:: Exercise directions ::
Reproduce the closing run of lines below verbatim, from the line that contains "Open Management via the server icon" up to and including the final line.

--- START ---

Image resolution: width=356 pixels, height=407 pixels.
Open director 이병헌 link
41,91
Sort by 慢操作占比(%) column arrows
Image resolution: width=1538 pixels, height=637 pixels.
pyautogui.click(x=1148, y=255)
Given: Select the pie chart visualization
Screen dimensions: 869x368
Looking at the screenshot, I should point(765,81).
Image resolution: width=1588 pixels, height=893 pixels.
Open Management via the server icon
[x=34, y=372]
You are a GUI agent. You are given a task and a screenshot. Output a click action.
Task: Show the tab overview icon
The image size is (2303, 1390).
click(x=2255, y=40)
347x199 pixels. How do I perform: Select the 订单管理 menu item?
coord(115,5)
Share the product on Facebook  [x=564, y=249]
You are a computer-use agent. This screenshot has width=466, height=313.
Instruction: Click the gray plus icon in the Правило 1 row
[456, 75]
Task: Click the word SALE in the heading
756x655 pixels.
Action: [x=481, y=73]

--- END ---

:: Response to this task ::
Open Management via the server icon
[x=34, y=372]
You are a GUI agent. You are given a task and a screenshot. Output a click action.
Task: Show the tab overview icon
The image size is (2303, 1390).
click(x=2255, y=40)
347x199 pixels. How do I perform: Select the 订单管理 menu item?
coord(115,5)
Share the product on Facebook  [x=564, y=249]
You are a computer-use agent. This screenshot has width=466, height=313.
Instruction: Click the gray plus icon in the Правило 1 row
[456, 75]
Task: Click the word SALE in the heading
756x655 pixels.
Action: [x=481, y=73]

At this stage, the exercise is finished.